A las cinco de la madrugada me levante, Teofonte seguía dormido, en su rostro se dibujaba la felicidad completa, sus cachetes blancos, sus labios carnosos y rosas, sus largas pestañas aun descansaban y no me atreví a despertarlo, su sueño conjugado con la blanca piel que escapaba de las límpidas sábanas le daba un aire de aquellas estatuas de alabastro que adornan las  tumbas de los camposantos. Le besé silenciosamente en la boca. Entonces dirigí mis pasos a lo que me esperaba allá afuera. Me acompaño hasta la puerta del colegio el abate-director que me tomo del hombro hasta llegar el taxi que me llevaría hasta el aeropuerto. Apena coloque las maletas en el taxi y antes de montarme  el director me dijo al oído: “Se lo que hiciste anoche”. Cerró la puerta y el taxi enseguida inicio su marcha.
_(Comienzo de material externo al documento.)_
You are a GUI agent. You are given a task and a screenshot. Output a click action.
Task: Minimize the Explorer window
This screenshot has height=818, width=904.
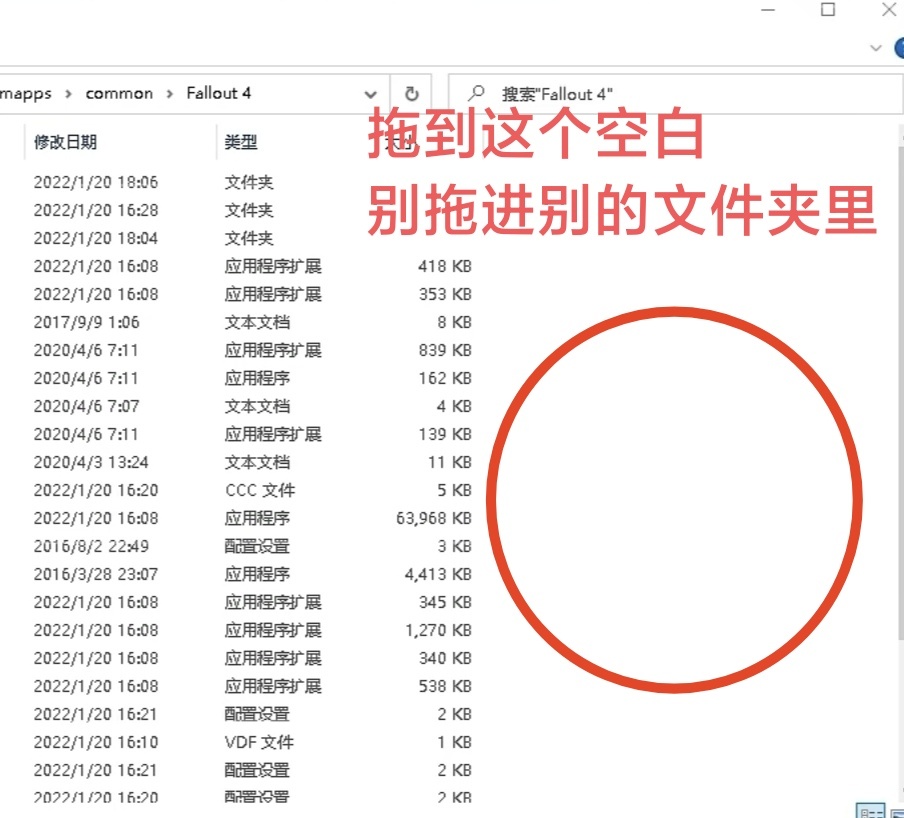click(768, 10)
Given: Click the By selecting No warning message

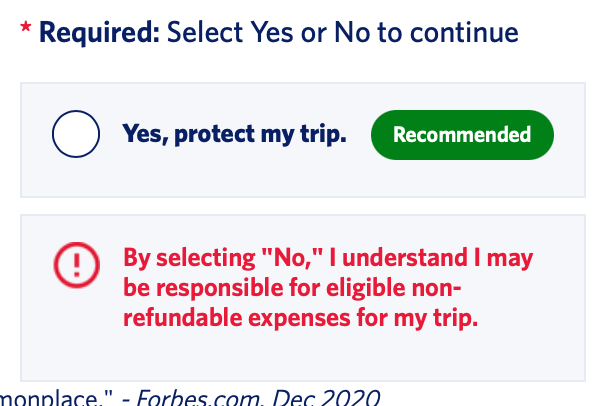Looking at the screenshot, I should (x=328, y=287).

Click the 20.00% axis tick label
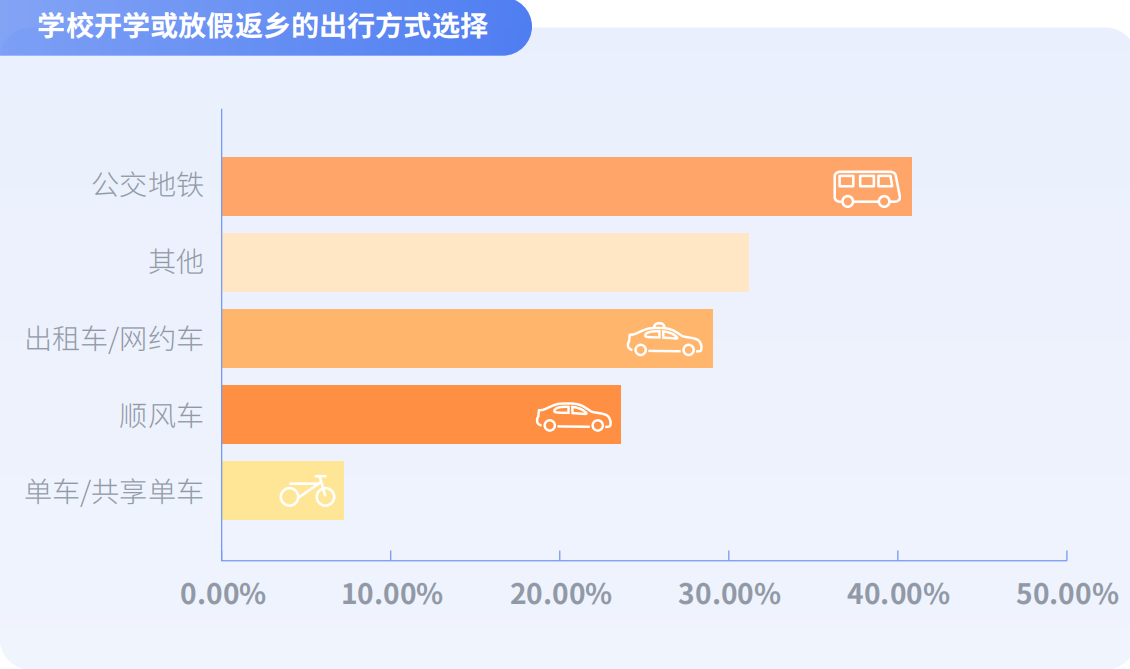tap(561, 594)
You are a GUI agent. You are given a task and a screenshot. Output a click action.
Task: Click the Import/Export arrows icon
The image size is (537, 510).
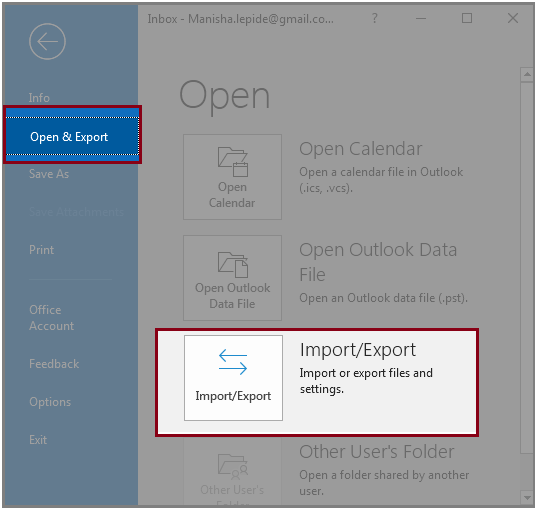(x=233, y=362)
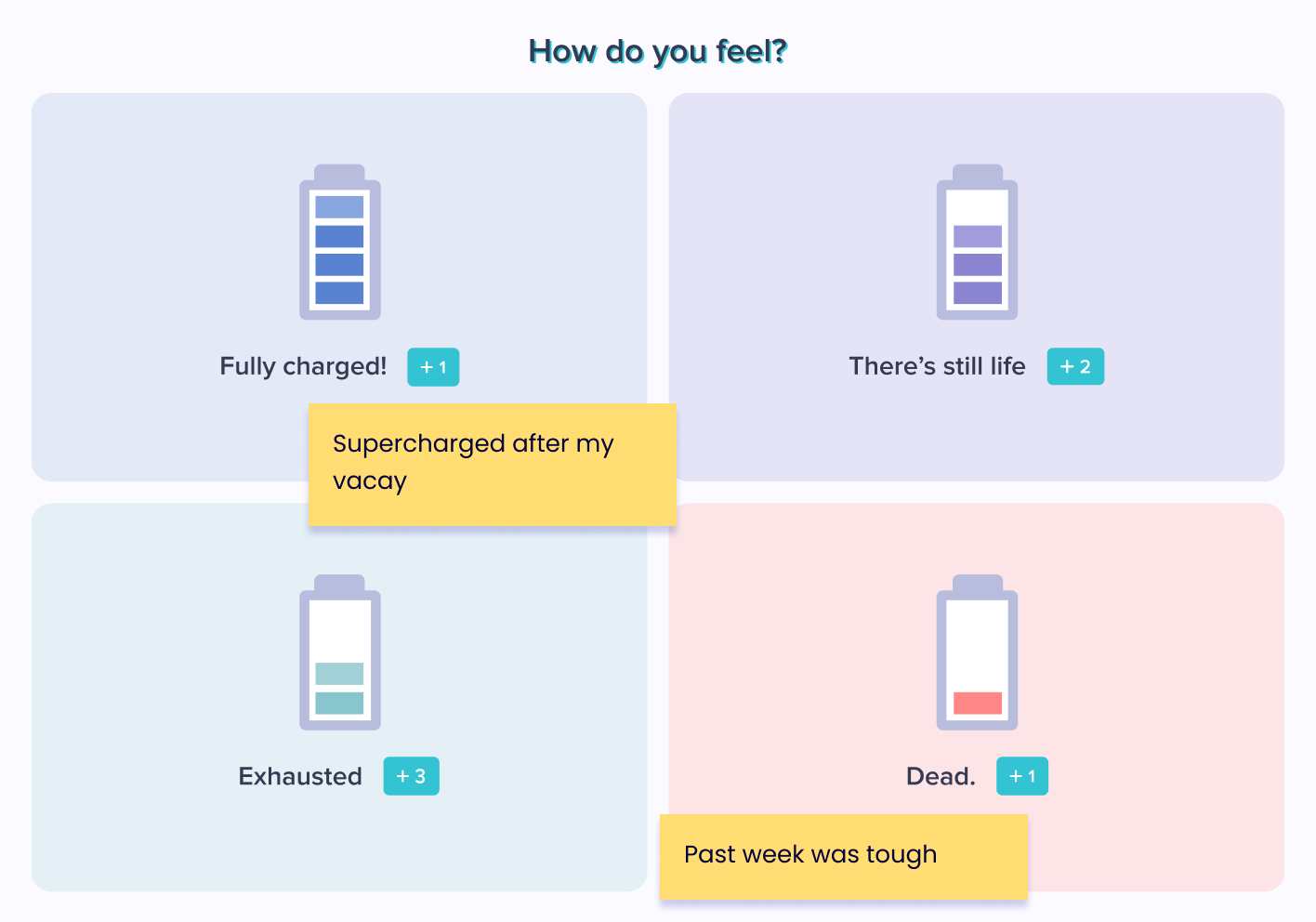Click the +2 vote badge beside There's still life
Viewport: 1316px width, 922px height.
tap(1075, 367)
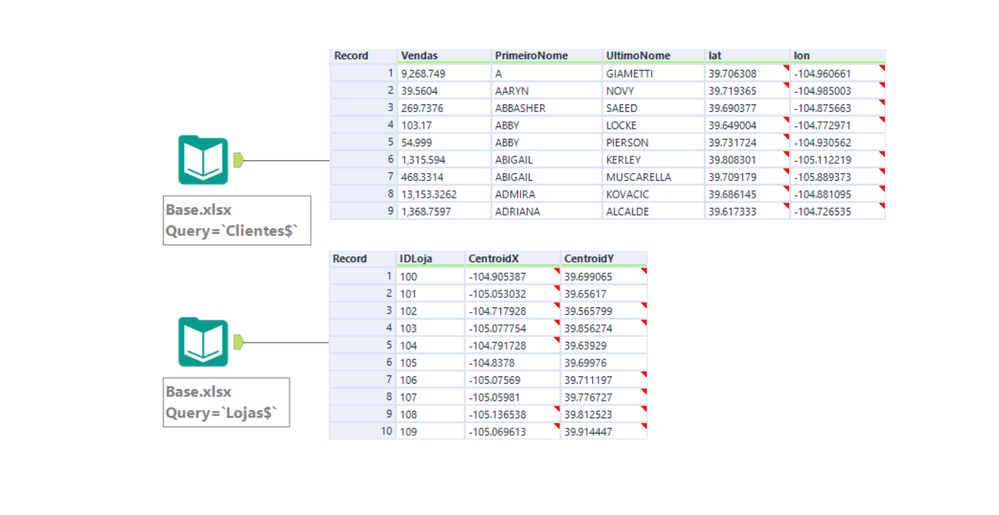The height and width of the screenshot is (515, 999).
Task: Click the IDLoja column header
Action: pos(416,258)
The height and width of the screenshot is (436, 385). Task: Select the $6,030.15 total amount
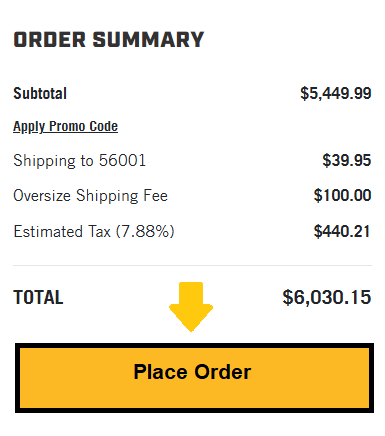click(327, 297)
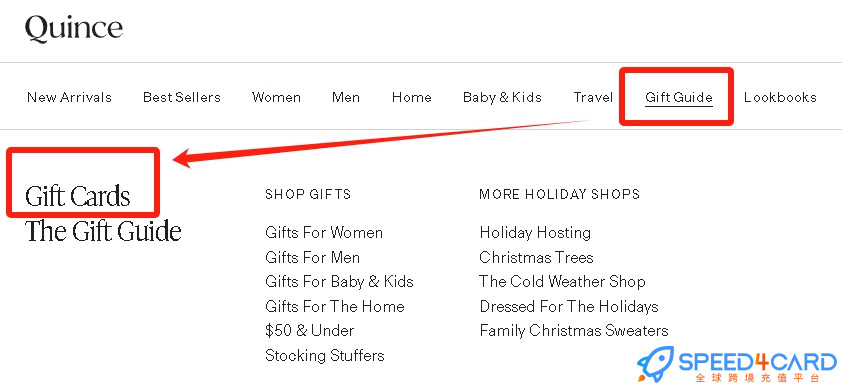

Las cartas estaban echadas, yo comenzaba una nueva vida en la gran ciudad. Teofonte se quedaría en el internado por tres meses más, bajo la mirada implacable del director, ya yo conocía su crueldad pero también conocía su nobleza… ¿Qué cara le mostraría a mi bello Teofonte? Tuve una erección tremenda, abrumadora, que solamente pereció cuando llegamos a la terminal. Salí del taxi y dije Adiós, olvidándome de inmediato de Teofonte.